All of lore.kernel.org
 help / color / mirror / Atom feed
From: Jonathan Cameron <jonathan.cameron@huawei.com>
To: Terry Bowman <terry.bowman@amd.com>
Cc: <dave@stgolabs.net>, <dave.jiang@intel.com>,
	<alison.schofield@intel.com>, <dan.j.williams@intel.com>,
	<bhelgaas@google.com>, <shiju.jose@huawei.com>,
	<ming.li@zohomail.com>, <Smita.KoralahalliChannabasappa@amd.com>,
	<rrichter@amd.com>, <dan.carpenter@linaro.org>,
	<PradeepVineshReddy.Kodamati@amd.com>, <lukas@wunner.de>,
	<Benjamin.Cheatham@amd.com>,
	<sathyanarayanan.kuppuswamy@linux.intel.com>,
	<linux-cxl@vger.kernel.org>, <alucerop@amd.com>,
	<ira.weiny@intel.com>, <linux-kernel@vger.kernel.org>,
	<linux-pci@vger.kernel.org>
Subject: Re: [RESEND v13 21/25] PCI/AER: Dequeue forwarded CXL error
Date: Tue, 4 Nov 2025 18:40:09 +0000	[thread overview]
Message-ID: <20251104184009.00005d27@huawei.com> (raw)

========

• Work to do: Reproduce the mailing list message header above exactly, from start to finish.

• Material:
========

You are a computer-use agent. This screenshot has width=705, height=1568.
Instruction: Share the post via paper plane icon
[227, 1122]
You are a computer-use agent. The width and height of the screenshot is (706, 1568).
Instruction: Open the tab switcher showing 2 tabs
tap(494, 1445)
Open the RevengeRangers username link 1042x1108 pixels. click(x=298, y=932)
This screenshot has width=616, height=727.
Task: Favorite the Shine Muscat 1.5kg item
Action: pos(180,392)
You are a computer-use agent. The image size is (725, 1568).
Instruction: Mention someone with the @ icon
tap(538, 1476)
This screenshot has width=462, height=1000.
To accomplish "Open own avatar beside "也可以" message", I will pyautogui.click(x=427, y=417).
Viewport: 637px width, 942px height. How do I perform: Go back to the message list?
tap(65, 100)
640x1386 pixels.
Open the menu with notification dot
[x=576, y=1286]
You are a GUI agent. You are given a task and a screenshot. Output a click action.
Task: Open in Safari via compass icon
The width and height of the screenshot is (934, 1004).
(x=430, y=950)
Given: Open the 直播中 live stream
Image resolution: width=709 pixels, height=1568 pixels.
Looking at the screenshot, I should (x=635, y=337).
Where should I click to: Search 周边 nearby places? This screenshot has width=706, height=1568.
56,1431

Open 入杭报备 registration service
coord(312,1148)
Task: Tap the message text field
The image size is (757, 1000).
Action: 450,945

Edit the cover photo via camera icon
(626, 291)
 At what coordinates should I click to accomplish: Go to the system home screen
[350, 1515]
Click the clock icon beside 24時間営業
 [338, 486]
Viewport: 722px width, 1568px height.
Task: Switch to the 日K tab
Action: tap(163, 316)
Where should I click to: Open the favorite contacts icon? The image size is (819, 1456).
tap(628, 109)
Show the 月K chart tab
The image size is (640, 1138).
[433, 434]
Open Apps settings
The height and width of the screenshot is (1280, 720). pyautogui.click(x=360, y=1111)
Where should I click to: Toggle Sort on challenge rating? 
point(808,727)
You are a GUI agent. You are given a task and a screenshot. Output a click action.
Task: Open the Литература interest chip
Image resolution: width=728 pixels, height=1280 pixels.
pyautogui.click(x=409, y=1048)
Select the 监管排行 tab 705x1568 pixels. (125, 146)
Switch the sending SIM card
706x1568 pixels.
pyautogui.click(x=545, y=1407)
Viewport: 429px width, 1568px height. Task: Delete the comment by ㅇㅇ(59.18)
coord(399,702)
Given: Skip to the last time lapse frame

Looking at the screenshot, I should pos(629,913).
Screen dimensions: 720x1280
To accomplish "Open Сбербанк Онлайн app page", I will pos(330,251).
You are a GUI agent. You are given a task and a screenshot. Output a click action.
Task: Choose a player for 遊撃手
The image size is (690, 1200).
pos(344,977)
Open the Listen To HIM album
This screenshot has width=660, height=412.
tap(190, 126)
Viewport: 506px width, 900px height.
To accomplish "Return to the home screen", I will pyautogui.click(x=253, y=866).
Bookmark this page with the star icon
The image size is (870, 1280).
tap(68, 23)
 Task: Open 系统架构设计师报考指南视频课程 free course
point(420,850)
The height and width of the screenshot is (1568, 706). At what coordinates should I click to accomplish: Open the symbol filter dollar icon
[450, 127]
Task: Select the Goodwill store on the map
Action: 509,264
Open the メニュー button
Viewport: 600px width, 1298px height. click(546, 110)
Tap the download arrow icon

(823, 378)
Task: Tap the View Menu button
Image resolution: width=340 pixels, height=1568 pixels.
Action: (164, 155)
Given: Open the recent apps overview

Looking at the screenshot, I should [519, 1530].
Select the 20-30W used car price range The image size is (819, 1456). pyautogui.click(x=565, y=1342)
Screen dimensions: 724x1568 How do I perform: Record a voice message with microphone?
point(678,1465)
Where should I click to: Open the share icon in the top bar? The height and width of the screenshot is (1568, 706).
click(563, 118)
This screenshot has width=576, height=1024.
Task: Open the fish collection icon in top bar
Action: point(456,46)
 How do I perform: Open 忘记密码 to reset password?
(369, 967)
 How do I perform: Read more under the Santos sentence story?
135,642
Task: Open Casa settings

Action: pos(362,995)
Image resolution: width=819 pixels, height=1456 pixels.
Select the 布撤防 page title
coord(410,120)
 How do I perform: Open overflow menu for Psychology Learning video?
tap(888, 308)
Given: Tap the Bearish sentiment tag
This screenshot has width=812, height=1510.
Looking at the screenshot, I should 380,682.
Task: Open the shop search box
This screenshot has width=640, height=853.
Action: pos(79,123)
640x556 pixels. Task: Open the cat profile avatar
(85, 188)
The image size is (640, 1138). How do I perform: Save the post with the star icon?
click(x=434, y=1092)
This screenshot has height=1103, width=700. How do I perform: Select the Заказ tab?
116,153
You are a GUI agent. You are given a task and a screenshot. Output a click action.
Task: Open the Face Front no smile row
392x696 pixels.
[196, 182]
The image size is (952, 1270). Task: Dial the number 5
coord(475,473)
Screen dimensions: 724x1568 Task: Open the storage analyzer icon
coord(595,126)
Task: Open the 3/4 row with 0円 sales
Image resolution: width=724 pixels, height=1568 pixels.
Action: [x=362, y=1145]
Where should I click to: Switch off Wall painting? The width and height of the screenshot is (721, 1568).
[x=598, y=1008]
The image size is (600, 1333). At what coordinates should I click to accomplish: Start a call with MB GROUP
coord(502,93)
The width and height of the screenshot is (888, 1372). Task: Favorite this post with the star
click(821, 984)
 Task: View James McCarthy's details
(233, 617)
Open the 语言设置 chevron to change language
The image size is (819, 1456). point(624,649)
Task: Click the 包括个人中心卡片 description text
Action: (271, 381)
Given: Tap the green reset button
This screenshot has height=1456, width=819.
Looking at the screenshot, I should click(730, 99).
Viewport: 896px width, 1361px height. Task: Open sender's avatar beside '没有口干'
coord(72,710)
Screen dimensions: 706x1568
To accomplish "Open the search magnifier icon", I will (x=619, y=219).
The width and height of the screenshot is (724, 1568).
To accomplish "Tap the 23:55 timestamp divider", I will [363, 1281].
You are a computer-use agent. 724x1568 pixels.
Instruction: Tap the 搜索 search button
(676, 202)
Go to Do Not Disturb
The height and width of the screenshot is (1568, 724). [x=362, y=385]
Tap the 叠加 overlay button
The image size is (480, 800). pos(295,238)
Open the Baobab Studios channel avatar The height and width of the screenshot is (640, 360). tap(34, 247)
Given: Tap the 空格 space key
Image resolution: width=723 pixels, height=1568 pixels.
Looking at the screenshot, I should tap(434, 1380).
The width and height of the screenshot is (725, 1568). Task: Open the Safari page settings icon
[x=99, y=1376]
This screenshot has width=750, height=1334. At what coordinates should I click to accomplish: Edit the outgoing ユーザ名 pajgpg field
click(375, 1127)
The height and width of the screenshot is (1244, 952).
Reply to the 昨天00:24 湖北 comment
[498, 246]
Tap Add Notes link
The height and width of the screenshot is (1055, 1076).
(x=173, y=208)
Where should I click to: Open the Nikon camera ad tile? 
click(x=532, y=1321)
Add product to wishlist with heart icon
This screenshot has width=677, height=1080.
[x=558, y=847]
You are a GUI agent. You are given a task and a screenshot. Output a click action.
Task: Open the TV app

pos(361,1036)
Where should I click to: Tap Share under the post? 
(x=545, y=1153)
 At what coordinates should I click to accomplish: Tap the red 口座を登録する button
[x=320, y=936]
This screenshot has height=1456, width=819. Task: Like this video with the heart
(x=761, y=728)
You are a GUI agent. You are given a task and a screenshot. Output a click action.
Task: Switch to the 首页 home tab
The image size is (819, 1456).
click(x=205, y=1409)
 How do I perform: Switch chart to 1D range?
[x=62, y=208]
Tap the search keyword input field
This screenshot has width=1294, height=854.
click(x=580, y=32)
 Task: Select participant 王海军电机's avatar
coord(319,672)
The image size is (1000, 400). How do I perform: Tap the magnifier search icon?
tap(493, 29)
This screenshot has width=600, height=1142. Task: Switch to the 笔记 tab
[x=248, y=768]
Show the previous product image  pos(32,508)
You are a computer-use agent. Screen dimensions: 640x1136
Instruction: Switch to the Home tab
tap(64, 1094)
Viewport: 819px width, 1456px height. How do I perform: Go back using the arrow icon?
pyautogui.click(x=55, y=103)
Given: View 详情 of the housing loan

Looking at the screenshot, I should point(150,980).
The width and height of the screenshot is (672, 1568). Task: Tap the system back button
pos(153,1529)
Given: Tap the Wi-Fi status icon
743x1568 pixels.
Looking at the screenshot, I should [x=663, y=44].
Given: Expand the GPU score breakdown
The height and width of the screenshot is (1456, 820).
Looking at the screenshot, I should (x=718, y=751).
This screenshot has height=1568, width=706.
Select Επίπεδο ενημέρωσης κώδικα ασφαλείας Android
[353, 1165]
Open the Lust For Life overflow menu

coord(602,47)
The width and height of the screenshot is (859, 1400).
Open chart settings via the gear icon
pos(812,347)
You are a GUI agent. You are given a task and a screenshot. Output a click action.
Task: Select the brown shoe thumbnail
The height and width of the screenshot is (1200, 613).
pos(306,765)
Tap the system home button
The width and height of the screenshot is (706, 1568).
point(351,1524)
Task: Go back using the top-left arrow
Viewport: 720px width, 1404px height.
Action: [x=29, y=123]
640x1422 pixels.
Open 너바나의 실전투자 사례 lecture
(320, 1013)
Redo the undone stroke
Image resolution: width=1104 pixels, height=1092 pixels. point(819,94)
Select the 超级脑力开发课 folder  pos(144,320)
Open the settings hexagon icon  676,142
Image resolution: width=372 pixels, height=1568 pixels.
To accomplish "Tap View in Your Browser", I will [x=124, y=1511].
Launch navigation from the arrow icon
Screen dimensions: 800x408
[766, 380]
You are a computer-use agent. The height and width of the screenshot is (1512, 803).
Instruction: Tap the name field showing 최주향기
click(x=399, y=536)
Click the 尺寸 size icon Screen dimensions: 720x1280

========

• Written answer:
All of lore.kernel.org
 help / color / mirror / Atom feed
From: Jonathan Cameron <jonathan.cameron@huawei.com>
To: Terry Bowman <terry.bowman@amd.com>
Cc: <dave@stgolabs.net>, <dave.jiang@intel.com>,
	<alison.schofield@intel.com>, <dan.j.williams@intel.com>,
	<bhelgaas@google.com>, <shiju.jose@huawei.com>,
	<ming.li@zohomail.com>, <Smita.KoralahalliChannabasappa@amd.com>,
	<rrichter@amd.com>, <dan.carpenter@linaro.org>,
	<PradeepVineshReddy.Kodamati@amd.com>, <lukas@wunner.de>,
	<Benjamin.Cheatham@amd.com>,
	<sathyanarayanan.kuppuswamy@linux.intel.com>,
	<linux-cxl@vger.kernel.org>, <alucerop@amd.com>,
	<ira.weiny@intel.com>, <linux-kernel@vger.kernel.org>,
	<linux-pci@vger.kernel.org>
Subject: Re: [RESEND v13 21/25] PCI/AER: Dequeue forwarded CXL error
Date: Tue, 4 Nov 2025 18:40:09 +0000	[thread overview]
Message-ID: <20251104184009.00005d27@huawei.com> (raw)